TASK INPUTS START
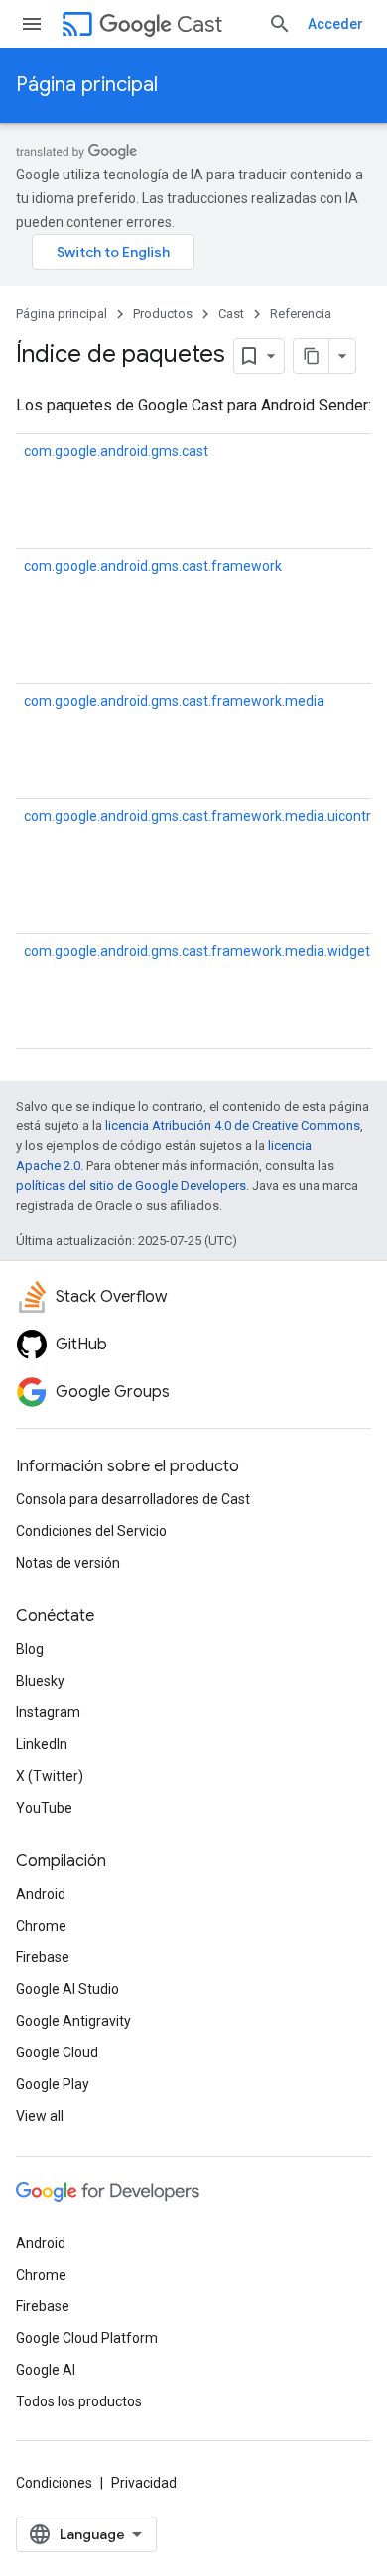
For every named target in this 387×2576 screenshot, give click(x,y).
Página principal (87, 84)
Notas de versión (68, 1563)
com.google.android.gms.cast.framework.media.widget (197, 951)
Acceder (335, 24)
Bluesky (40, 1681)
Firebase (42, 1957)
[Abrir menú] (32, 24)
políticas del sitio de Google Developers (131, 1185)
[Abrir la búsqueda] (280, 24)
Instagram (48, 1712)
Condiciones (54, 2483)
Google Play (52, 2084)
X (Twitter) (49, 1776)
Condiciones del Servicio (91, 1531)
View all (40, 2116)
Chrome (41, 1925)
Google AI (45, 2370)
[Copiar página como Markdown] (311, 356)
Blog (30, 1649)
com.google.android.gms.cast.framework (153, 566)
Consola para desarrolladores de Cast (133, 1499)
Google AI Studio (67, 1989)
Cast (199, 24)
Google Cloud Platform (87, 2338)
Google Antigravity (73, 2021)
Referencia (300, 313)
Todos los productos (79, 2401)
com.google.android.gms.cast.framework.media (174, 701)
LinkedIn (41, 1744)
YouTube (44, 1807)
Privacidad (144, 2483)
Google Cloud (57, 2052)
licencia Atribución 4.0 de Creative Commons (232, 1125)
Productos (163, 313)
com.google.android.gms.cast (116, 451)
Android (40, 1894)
TASK INPUTS END
Among the lines of the data, find every one that holds "Condiciones" and copy it.

▶ RESPONSE AREA:
Condiciones (54, 2483)
Condiciones del Servicio (91, 1531)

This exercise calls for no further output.